You can make the whole way staying in albergues. Taken over 9 days the average distance would be 22.5km per day, with the two longest days being about 30km each. Taken over 12 days the average is about 17km with the longest day being 22km which includes the walk up and through the San Adrian tunnel.
- Santiagomendi – like a youth hostel, unstaffed with a proper kitchen (but nowhere nearby to buy food) and a great view over San Sebastian and the coast
- Andoain – in a block of flats 5 minutes from all amenities in Andoain. Looked basic but fine.
- Tolosa – 1km before the town. More like a youth hostel/group establishment
- Beasain – lovely converted old pilgrim hospital run by volunteers. Microwave only, but all amenities nearby.
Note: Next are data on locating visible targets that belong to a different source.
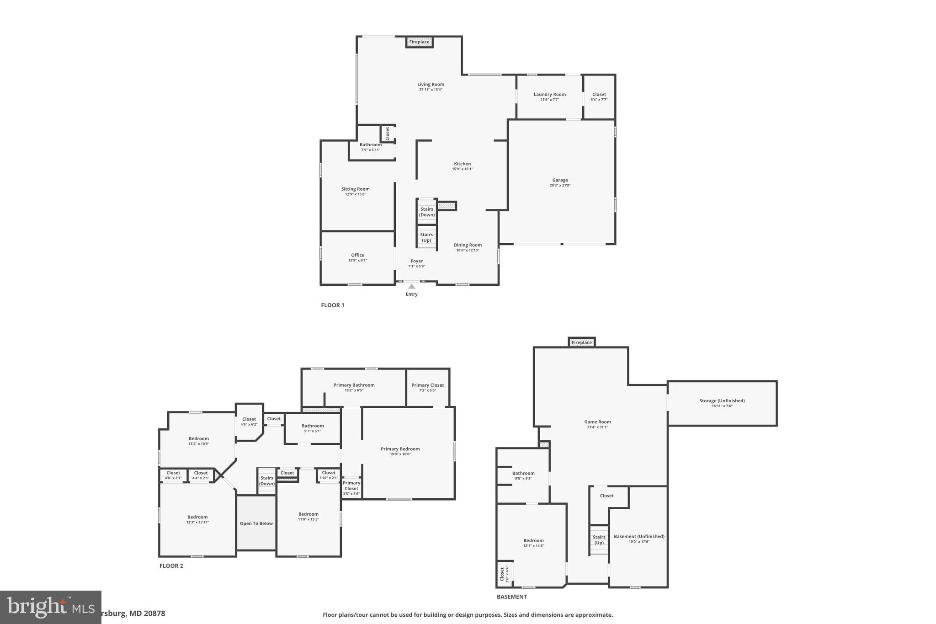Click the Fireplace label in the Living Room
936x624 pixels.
click(x=419, y=42)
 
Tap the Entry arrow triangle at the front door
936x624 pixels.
click(x=411, y=287)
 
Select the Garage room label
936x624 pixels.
click(x=560, y=180)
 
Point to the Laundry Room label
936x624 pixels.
click(x=549, y=95)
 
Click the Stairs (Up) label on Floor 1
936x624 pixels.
click(x=426, y=237)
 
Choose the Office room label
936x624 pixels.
click(x=357, y=255)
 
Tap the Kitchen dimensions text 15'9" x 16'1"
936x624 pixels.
click(x=462, y=169)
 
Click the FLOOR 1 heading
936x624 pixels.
click(x=332, y=305)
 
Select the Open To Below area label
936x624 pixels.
click(x=256, y=523)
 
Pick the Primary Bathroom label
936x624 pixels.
click(x=354, y=385)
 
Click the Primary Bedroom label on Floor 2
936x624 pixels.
click(x=400, y=449)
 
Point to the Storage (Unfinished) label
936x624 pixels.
click(x=722, y=401)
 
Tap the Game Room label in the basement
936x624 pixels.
click(x=597, y=422)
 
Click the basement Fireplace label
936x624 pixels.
click(x=581, y=342)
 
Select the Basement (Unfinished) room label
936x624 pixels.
click(x=638, y=536)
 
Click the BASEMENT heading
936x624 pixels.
click(x=511, y=597)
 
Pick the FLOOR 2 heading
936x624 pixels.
click(x=171, y=566)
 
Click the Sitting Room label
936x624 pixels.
click(x=355, y=189)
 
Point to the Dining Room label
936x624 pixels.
click(x=467, y=245)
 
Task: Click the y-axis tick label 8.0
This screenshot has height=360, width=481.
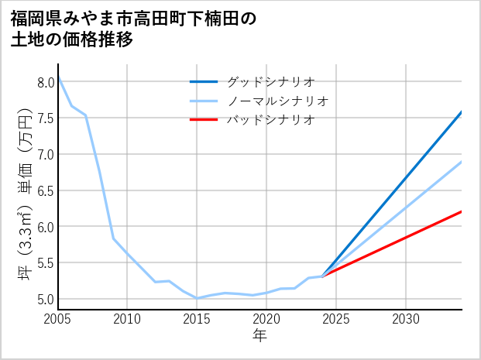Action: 45,82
- (Zerain mountain alternative) – run by helpful people in the village. A nice location in a traditional building next to the bar and shop.
- Zegama – a kind of porta-cabin with bunks and a kitchen with cooker and microwave, that functions quite well. All amenities nearby.
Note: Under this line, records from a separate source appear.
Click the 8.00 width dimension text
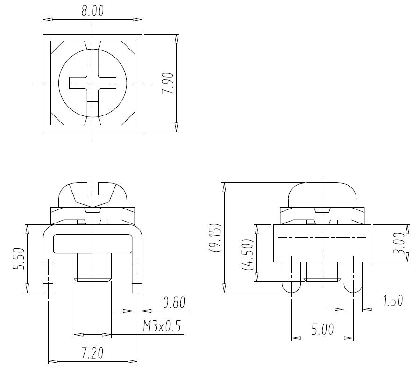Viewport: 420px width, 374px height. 93,11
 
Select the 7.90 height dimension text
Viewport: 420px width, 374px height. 168,83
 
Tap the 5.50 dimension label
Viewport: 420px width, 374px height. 19,259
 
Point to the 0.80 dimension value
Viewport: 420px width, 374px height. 174,302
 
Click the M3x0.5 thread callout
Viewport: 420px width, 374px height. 162,326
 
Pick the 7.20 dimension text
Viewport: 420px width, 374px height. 93,353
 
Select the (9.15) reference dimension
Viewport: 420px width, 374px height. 215,237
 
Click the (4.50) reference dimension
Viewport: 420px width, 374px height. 247,254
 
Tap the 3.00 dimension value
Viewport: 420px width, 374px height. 399,243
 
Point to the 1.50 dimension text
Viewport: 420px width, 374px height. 393,301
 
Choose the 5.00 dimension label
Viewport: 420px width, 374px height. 322,330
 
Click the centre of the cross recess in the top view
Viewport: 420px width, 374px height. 93,83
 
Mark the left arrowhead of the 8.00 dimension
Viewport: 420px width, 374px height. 48,19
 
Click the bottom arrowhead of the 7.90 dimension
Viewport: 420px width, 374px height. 176,127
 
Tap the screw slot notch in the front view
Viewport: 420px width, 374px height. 93,188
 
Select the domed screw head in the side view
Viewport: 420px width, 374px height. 322,195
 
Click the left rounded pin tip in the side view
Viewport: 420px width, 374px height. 292,288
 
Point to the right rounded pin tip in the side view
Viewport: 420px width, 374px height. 353,288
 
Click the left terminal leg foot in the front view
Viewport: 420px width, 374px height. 48,288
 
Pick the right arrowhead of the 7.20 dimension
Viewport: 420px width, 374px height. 133,361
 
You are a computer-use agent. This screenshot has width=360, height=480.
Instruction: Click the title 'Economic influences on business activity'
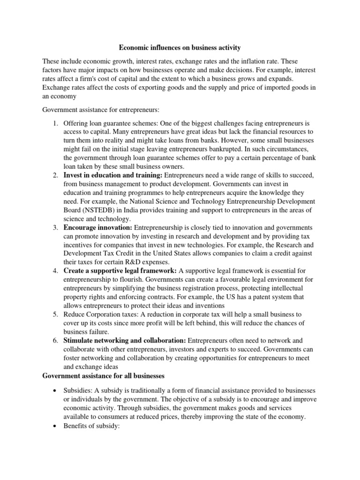[180, 47]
- Salvatierre / Agurain – cosy modern house with showers and drying area in the garage. Microwave only. Amenities nearby.
- (Alegria – didn’t visit), but town looked nice.
- Vitoria Gasteiz – private albergue run by the association that also looks after the old cathedral (which is next door). Large, newish and with all facilities
- Puebla de Arganzon – nice local albergue occupying a house with a small garden. Village shop and lunchtime restaurant nearby.
- (Salinillas de Buradon – didn’t visit)
- Haro – nice albergue in the town, about 10-15 minutes from the centre, occupying a house with a small garden. Amenities nearby.
– The Basque people (and the Spanish people in the latter stages!) were universally friendly and helpful.
– The way-marking is excellent
– The food was fabulous with an abundance of delicious Basque tapas (pintxos) in most bars, although if you make several stop-offs a day (hard to resist) it can work out to be quite expensive. Haro is the wine capital of Spain.
– Many of the towns and villages are very pretty and have preserved their heritage and historic buildings
– The old cathedral at Vitoria Gasteiz is wonderful and no pilgrimage on this camino is complete without taking the guided tour of its renovations. The guides describe the involvement of pilgrims in its history.
I think that my experience was hugely enriched by being with people who speak Spanish. Without a reasonable command of Spanish or Basque you will miss out on a lot.
There was a lot road walking in the early parts, but nearly all of this was on pedestrian paths beside the roads, rather than sharing the highway with traffic. So it’s pretty tolerable, especially if you have the right shoes i.e. a walking shoe with a cushioned sole. And it gets easier the further along you go. I think it’s a good camino to walk with others, as there may not be other pilgrims around and conversation can make the pavement walking pass more agreeably.
This interior route passes through strongholds of Basque nationalism. You will see many different murals and flags advocating for the fights and rights of political movements. It’s worth being aware that nationalism and political consciousness are, for many people in these parts, serious and sensitive issues.